§ **Source material**
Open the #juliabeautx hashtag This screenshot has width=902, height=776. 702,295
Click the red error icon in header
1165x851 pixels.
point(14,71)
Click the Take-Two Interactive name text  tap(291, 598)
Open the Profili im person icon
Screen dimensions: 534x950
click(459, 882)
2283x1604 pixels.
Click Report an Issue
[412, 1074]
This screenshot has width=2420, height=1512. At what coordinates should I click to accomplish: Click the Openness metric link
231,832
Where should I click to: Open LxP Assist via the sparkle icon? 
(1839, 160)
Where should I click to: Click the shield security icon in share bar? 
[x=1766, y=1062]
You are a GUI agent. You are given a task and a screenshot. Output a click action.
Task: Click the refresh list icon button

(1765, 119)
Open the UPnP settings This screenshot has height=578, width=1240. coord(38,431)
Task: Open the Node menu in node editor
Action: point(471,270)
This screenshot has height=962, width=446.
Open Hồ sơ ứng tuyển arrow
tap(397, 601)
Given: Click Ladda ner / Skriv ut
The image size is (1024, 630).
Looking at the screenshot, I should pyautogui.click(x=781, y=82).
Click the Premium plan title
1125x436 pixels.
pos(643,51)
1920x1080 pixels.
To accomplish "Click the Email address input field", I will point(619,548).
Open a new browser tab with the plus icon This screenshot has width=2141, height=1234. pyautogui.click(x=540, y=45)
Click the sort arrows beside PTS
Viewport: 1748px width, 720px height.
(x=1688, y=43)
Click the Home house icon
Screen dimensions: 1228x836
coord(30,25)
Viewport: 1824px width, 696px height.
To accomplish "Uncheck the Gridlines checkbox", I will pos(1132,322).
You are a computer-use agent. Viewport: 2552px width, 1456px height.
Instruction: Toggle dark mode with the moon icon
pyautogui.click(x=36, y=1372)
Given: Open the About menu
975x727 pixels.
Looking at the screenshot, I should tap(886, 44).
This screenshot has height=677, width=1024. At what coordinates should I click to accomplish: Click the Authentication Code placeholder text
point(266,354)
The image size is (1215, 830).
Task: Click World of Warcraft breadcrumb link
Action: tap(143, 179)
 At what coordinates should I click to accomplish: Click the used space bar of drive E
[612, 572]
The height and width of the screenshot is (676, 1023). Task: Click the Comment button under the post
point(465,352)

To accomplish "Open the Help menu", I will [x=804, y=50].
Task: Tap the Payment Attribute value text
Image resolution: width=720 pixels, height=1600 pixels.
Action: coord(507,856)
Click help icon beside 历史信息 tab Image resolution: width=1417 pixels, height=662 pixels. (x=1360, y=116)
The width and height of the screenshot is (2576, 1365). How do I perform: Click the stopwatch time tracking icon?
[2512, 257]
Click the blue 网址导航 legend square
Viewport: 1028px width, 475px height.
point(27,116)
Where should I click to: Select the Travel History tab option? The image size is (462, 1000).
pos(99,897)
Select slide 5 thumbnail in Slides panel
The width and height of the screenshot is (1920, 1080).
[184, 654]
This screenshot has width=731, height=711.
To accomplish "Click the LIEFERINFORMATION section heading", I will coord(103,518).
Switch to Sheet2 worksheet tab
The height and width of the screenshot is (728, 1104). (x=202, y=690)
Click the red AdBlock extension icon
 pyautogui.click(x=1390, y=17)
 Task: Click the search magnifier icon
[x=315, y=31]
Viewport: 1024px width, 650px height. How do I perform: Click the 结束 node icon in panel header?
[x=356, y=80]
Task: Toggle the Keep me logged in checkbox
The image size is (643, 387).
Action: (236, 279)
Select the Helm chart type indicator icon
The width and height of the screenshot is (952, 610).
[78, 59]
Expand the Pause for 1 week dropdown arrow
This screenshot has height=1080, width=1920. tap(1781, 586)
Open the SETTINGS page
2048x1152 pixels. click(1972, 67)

§ **Instruction**
Reproduce all of the data above word for word, keeping every line in its original order.

§ **Expected output**
Open the #juliabeautx hashtag This screenshot has width=902, height=776. 702,295
Click the red error icon in header
1165x851 pixels.
point(14,71)
Click the Take-Two Interactive name text  tap(291, 598)
Open the Profili im person icon
Screen dimensions: 534x950
click(459, 882)
2283x1604 pixels.
Click Report an Issue
[412, 1074]
This screenshot has width=2420, height=1512. At what coordinates should I click to accomplish: Click the Openness metric link
231,832
Where should I click to: Open LxP Assist via the sparkle icon? 
(1839, 160)
Where should I click to: Click the shield security icon in share bar? 
[x=1766, y=1062]
You are a GUI agent. You are given a task and a screenshot. Output a click action.
Task: Click the refresh list icon button

(1765, 119)
Open the UPnP settings This screenshot has height=578, width=1240. coord(38,431)
Task: Open the Node menu in node editor
Action: point(471,270)
This screenshot has height=962, width=446.
Open Hồ sơ ứng tuyển arrow
tap(397, 601)
Given: Click Ladda ner / Skriv ut
The image size is (1024, 630).
Looking at the screenshot, I should pyautogui.click(x=781, y=82).
Click the Premium plan title
1125x436 pixels.
pos(643,51)
1920x1080 pixels.
To accomplish "Click the Email address input field", I will point(619,548).
Open a new browser tab with the plus icon This screenshot has width=2141, height=1234. pyautogui.click(x=540, y=45)
Click the sort arrows beside PTS
Viewport: 1748px width, 720px height.
(x=1688, y=43)
Click the Home house icon
Screen dimensions: 1228x836
coord(30,25)
Viewport: 1824px width, 696px height.
To accomplish "Uncheck the Gridlines checkbox", I will pos(1132,322).
You are a computer-use agent. Viewport: 2552px width, 1456px height.
Instruction: Toggle dark mode with the moon icon
pyautogui.click(x=36, y=1372)
Given: Open the About menu
975x727 pixels.
Looking at the screenshot, I should tap(886, 44).
This screenshot has height=677, width=1024. At what coordinates should I click to accomplish: Click the Authentication Code placeholder text
point(266,354)
The image size is (1215, 830).
Task: Click World of Warcraft breadcrumb link
Action: tap(143, 179)
 At what coordinates should I click to accomplish: Click the used space bar of drive E
[612, 572]
The height and width of the screenshot is (676, 1023). Task: Click the Comment button under the post
point(465,352)

To accomplish "Open the Help menu", I will [x=804, y=50].
Task: Tap the Payment Attribute value text
Image resolution: width=720 pixels, height=1600 pixels.
Action: coord(507,856)
Click help icon beside 历史信息 tab Image resolution: width=1417 pixels, height=662 pixels. (x=1360, y=116)
The width and height of the screenshot is (2576, 1365). How do I perform: Click the stopwatch time tracking icon?
[2512, 257]
Click the blue 网址导航 legend square
Viewport: 1028px width, 475px height.
point(27,116)
Where should I click to: Select the Travel History tab option? The image size is (462, 1000).
pos(99,897)
Select slide 5 thumbnail in Slides panel
The width and height of the screenshot is (1920, 1080).
[184, 654]
This screenshot has width=731, height=711.
To accomplish "Click the LIEFERINFORMATION section heading", I will coord(103,518).
Switch to Sheet2 worksheet tab
The height and width of the screenshot is (728, 1104). (x=202, y=690)
Click the red AdBlock extension icon
 pyautogui.click(x=1390, y=17)
 Task: Click the search magnifier icon
[x=315, y=31]
Viewport: 1024px width, 650px height. How do I perform: Click the 结束 node icon in panel header?
[x=356, y=80]
Task: Toggle the Keep me logged in checkbox
The image size is (643, 387).
Action: (236, 279)
Select the Helm chart type indicator icon
The width and height of the screenshot is (952, 610).
[78, 59]
Expand the Pause for 1 week dropdown arrow
This screenshot has height=1080, width=1920. tap(1781, 586)
Open the SETTINGS page
2048x1152 pixels. click(1972, 67)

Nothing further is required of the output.